If you prefer recording and analyzing your data in situ, go for integrated plate reader systems that can be integrated to full robotic mechanism and can easily be adjusted based on your sample handling requirements. 

Check if the unit you will be getting comes with a user-friendly software, if it allows addition of pre-programmed and custom protocols, what analysis can it offer, and how it exports data. Bear in mind though that the range of applications and analysis types under this option may be more limited. Setting up your microplate reader to an external PC system on the other hand may offer more options when it come to data analysis and manipulation. For powerful and comprehensive data analysis and management, you may want to take a look at plate readers with preinstalled software.

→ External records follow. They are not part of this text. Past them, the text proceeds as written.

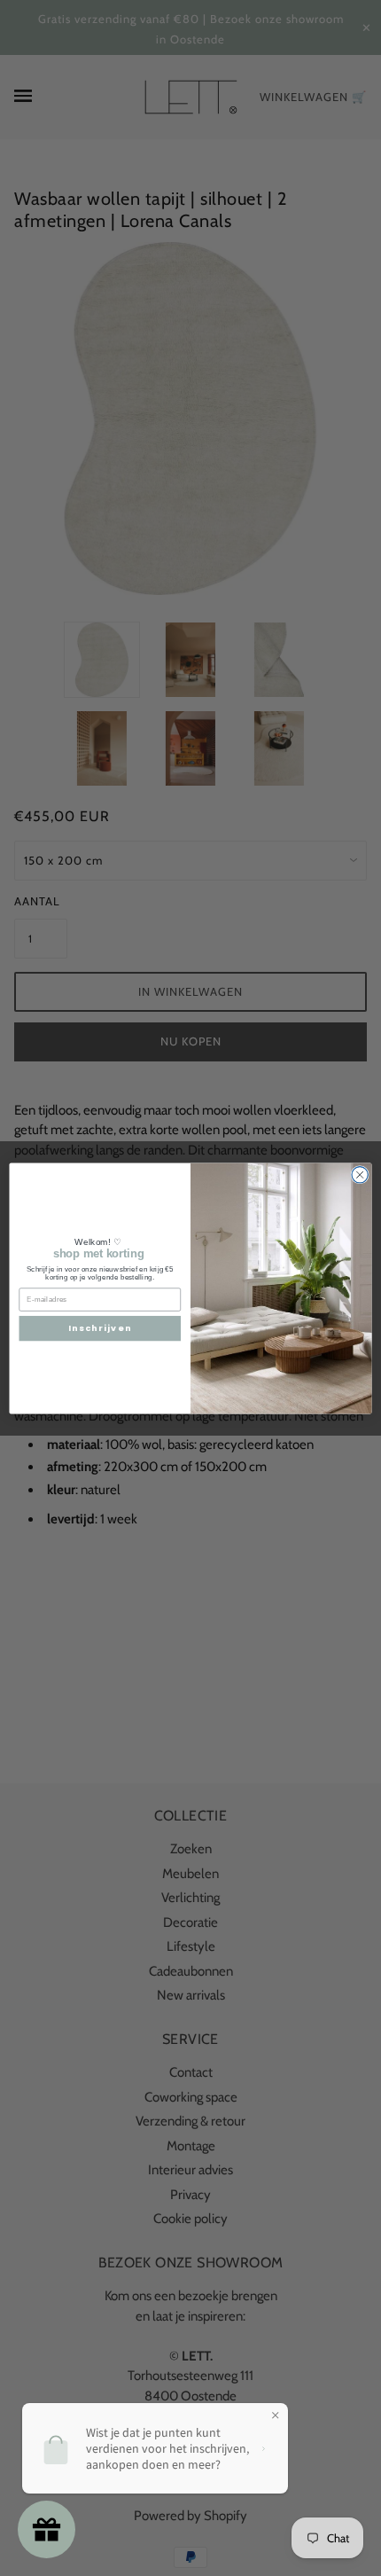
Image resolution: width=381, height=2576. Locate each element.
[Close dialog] (360, 1174)
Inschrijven (99, 1328)
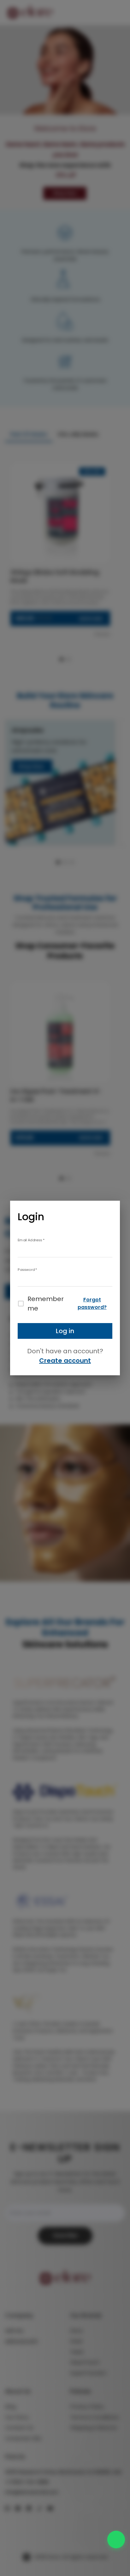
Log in (65, 1331)
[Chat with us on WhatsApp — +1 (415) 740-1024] (116, 2539)
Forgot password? (92, 1303)
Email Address (31, 1239)
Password (27, 1269)
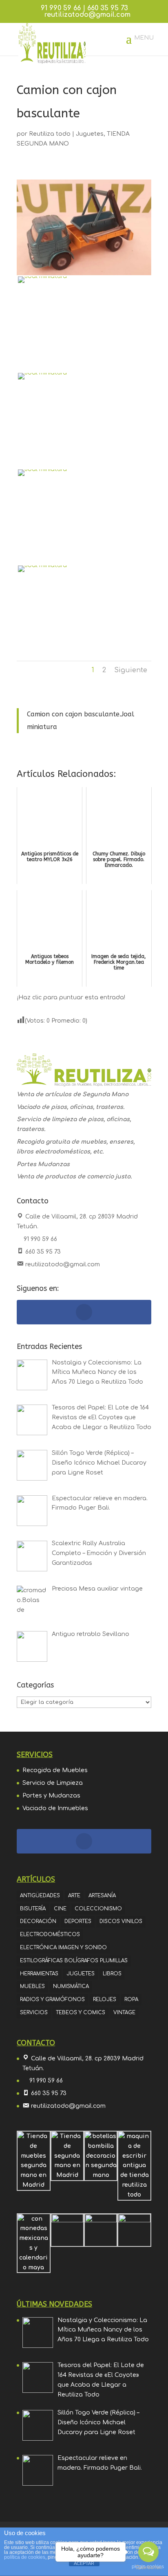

Assess Lab Space where the Microplate Reader will be Situated

Keep in mind your available lab space when looking for a microplate reader as this can determine the convenience of location and accessibility of the equipment. For those with an open and large area, you can get a unit that comes with a separate PC, keyboard and mouse -- compared to those that only come with an LCD screen. You can also search for modular units that can be integrated or you can go for different dedicated units for each detection mode you need.

Review and Decide on Budget Allocations for your Microplate Reader

If you have ample funding, you can always get new microplate readers for your assay development, cell biology, PCR setup, and stem cell research applications. For those with a tighter budget, no need to sweat as there are a number of alternatives you can go for like purchasing used or fully certified to factory specifications microplate readers. You may also want to acquire some modules now and do upgrades on a later period. While most Original Equipment Manufacturers (OEMs) may take time in supplying new lab instruments, a trusted used equipment distributor carries easily available and value-priced microplate readers best for urgent unit replacement needs, backups, or to meet high market demands. 

Acquainting yourself with these key factors before buying a plate reader can help you find the most suitable unit to fit your application and laboratory demands. If you are having trouble picking out the appropriate instrument for your applications, you can always depend on effective solutions and advice from industry experts.